U.S. deploys B-52 bombers to Middle East, officially exits from Open Skies Treaty

U.S and MIDDLE EAST – After days of media reports circulating that outgoing US President Donald Trump had asked in a meeting with his top national security advisers for options to attack Iran, the U.S. Army Central Command (CENTCOM) announced it had carried out a short-notice mission with B-52H bombers which took off from an air base in North Dakota to somewhere in the Middle East.

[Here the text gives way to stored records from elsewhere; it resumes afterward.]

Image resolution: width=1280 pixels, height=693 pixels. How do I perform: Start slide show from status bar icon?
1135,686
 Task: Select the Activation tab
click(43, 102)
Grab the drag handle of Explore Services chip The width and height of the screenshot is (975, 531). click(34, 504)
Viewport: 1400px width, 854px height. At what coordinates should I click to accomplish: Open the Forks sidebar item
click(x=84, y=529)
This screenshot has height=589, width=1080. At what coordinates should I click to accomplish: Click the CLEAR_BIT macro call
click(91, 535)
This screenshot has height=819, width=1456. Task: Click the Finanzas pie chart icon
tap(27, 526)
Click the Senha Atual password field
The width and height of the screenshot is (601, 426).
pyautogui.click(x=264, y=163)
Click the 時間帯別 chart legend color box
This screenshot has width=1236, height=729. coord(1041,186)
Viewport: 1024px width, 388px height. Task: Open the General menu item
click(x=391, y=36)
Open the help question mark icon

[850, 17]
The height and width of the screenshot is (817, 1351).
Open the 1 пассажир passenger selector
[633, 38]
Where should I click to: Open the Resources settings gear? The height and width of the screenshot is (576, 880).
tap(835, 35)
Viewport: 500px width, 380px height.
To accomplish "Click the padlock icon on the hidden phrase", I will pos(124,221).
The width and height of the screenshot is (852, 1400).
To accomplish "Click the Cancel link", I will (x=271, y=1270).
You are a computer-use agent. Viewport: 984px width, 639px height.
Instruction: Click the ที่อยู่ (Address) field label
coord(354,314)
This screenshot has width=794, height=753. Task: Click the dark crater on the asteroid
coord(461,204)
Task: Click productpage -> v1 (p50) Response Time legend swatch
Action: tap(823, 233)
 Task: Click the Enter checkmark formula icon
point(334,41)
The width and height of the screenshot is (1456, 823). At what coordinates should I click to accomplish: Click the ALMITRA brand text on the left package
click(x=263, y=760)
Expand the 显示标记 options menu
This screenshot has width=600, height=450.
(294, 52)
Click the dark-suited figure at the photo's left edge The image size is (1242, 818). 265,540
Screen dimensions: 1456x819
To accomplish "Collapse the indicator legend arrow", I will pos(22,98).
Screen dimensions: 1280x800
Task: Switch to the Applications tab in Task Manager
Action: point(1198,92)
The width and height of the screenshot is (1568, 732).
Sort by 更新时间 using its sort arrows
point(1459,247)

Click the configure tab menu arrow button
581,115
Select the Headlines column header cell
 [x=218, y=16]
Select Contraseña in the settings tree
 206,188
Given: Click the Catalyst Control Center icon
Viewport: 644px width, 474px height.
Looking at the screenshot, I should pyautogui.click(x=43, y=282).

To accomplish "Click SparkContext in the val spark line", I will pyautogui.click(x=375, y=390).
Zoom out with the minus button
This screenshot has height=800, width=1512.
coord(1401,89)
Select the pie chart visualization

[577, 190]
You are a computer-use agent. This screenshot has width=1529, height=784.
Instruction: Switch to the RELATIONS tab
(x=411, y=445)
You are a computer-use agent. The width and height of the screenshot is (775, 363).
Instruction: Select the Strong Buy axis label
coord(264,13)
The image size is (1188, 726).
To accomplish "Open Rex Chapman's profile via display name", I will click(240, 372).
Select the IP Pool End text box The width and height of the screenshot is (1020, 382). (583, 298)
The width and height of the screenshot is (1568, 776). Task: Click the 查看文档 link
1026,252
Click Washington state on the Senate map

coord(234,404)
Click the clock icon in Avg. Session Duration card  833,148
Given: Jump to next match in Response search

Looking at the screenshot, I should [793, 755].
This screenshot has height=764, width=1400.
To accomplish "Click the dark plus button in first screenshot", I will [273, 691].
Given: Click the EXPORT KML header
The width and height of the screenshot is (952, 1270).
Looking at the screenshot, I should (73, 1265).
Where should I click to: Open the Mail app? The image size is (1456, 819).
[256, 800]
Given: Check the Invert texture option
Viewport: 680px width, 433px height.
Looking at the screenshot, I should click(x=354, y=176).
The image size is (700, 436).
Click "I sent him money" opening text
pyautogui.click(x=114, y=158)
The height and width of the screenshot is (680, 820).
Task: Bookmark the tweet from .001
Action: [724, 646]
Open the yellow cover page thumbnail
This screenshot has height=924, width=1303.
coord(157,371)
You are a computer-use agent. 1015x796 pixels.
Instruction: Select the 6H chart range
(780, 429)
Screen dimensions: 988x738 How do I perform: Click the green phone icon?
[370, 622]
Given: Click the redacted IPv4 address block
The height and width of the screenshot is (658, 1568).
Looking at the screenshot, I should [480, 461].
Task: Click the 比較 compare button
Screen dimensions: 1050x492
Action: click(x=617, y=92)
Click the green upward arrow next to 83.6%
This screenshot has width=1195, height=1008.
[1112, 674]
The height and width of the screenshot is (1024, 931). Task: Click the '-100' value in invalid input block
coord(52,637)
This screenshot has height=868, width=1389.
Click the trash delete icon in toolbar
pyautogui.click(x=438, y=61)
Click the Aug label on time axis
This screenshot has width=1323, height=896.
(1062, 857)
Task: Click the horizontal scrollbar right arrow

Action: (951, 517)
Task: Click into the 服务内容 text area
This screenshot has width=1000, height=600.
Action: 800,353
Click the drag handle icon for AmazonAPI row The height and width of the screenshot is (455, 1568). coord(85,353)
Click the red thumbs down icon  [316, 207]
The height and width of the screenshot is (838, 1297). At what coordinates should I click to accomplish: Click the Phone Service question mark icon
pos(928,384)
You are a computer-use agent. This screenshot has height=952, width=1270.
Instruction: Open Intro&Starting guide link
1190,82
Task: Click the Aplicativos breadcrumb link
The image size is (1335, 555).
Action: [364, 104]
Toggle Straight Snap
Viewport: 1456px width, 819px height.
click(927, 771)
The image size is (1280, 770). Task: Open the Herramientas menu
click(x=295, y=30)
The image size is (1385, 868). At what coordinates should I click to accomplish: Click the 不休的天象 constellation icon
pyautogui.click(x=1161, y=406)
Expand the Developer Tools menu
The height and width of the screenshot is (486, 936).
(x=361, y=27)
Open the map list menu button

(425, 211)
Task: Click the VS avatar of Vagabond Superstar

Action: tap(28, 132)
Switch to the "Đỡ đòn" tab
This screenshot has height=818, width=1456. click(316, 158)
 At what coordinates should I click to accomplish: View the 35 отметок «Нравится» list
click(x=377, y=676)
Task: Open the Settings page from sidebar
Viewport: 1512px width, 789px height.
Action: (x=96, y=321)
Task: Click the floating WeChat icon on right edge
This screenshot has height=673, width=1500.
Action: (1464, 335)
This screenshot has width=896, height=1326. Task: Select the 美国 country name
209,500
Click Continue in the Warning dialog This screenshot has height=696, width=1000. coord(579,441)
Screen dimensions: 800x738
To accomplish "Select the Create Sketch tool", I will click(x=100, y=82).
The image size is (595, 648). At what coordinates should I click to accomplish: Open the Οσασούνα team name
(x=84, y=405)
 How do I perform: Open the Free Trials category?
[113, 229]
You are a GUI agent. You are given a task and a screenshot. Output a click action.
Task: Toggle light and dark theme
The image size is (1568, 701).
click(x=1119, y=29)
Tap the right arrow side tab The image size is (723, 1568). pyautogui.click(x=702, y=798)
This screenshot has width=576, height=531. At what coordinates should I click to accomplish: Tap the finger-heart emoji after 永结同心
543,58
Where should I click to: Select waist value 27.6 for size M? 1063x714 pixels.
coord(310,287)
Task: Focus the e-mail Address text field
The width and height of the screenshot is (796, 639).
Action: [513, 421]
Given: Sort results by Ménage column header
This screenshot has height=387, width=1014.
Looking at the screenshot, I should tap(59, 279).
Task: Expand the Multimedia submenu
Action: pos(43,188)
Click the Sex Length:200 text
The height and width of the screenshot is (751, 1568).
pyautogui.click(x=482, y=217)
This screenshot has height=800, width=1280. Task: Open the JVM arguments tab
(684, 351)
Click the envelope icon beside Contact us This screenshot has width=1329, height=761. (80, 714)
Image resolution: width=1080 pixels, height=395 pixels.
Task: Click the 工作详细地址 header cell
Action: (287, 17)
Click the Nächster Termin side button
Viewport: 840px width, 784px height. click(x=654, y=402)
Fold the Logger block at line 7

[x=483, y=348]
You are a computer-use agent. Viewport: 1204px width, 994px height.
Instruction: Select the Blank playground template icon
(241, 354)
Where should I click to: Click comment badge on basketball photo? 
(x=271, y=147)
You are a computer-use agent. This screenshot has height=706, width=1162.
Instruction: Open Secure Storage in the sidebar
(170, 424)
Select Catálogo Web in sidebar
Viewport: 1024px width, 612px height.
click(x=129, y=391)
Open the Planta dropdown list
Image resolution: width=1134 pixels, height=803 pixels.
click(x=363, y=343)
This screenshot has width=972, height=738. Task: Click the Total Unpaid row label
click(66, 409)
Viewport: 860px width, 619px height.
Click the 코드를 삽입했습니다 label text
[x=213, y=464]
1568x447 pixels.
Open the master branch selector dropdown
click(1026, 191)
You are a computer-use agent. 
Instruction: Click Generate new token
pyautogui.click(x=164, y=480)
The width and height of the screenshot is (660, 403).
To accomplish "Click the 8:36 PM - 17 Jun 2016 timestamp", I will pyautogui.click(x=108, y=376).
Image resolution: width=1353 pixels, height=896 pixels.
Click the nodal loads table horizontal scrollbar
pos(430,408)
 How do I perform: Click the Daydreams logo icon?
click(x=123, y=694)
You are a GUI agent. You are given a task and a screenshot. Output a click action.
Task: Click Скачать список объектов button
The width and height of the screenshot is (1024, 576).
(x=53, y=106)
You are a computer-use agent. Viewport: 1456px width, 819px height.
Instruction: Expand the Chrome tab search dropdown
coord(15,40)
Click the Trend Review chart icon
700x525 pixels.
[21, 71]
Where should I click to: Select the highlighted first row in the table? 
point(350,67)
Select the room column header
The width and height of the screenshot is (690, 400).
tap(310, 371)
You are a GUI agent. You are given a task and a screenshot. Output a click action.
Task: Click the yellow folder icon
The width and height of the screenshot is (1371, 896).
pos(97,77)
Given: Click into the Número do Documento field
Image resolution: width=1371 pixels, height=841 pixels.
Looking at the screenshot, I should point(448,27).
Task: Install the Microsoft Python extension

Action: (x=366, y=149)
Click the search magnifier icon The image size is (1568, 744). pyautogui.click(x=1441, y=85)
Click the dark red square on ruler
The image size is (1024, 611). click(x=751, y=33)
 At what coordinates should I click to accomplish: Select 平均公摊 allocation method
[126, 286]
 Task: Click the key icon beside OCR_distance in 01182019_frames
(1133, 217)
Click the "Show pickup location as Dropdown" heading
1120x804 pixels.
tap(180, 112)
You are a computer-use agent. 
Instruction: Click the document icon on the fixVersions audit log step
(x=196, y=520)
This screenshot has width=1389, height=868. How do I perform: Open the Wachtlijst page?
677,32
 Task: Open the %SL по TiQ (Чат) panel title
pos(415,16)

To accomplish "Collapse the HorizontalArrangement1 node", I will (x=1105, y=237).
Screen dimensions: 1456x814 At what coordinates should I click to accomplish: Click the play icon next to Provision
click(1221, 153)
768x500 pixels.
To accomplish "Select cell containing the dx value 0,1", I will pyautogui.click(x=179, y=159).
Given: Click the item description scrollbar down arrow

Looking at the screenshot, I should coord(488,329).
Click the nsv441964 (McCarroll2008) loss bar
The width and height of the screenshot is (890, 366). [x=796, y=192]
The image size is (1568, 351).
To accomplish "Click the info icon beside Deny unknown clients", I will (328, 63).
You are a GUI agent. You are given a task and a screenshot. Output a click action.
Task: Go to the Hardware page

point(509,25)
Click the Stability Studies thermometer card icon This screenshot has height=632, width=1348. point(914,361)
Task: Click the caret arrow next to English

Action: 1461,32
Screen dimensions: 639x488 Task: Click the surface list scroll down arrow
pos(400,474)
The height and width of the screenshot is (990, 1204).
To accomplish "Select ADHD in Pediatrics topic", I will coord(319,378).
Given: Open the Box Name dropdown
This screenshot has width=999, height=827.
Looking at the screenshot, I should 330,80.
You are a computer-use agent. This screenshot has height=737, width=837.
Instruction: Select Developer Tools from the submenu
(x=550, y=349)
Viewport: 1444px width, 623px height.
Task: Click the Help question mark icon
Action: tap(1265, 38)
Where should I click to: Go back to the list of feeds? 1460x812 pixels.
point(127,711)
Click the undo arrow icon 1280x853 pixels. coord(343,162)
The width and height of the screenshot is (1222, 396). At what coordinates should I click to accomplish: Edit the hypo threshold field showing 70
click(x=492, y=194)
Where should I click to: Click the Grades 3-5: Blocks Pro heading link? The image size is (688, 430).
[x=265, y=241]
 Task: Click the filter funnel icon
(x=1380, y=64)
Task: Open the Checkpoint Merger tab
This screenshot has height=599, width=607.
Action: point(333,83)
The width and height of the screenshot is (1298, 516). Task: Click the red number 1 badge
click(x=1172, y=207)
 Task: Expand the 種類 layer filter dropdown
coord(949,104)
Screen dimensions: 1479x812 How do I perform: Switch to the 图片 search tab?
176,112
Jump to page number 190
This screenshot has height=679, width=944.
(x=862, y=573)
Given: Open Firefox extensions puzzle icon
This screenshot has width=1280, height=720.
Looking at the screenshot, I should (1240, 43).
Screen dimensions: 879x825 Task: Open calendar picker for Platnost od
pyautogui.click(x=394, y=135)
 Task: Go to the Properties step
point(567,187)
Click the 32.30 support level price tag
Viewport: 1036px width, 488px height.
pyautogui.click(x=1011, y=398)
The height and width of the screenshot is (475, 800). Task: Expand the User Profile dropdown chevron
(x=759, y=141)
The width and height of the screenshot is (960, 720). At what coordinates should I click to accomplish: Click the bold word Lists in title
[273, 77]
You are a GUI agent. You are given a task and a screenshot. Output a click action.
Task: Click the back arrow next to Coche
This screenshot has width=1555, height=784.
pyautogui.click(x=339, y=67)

U.S. pro-Trump News Channel Fox News described the first B-52 mission to the Middle East in several months as a “message to Tehran”. Iran on Sunday vowed “to defeat any Israeli attempt to harm its role in Syria,” Reuters reports. Israel has regularly carried out air strikes against Iranian (para-)military presence in Syria, the latest one was this week. Whether the Iranian threats have to do only with the Israeli airstrikes or also with the US B52 missions is unknown.

The long-range B-52 bomber is considered one of the United States’ strategic aircraft, has a massive weapon load and can fly some 14 thousand kilometers without refueling. CENTCOM said in a statement on Saturday that the aim of sending the bombers is “to deter aggression and reassure U.S. partners and allies. CENTCOM is committed to preserving and protecting the freedom of navigation and the free flow of commerce throughout the region.”

The B52 mission coincides with the announcement of further withdrawals of American troops from Afghanistan and Iraq and with the official U.S. exit from the Open Skies Treaty, announced six months ago by President Trump.

The Open Skies Treaty was signed in 1992 by 34 countries including Russia,  the U.S. and several European countries after the collapse of the Soviet Union and the end of the Cold War. The Treaty aimed to strengthen confidence in Europe as it stipulates that Treaty members are allowed to collect information about armed forces movement and military activities through unarmed reconnaissance flights over the Treaty’s member states’ territory.

Through the reconnaissance flights European countries could fill the gap of of not having comprehensive (military) satellite capabilities and share gained information from the reconnaissance flights. President Trump cited Russian non-adherence to the Treaty as reason for pulling out of the Open Skies Treaty. Several European Treaty countries denounced the US withdrawal from the Treaty.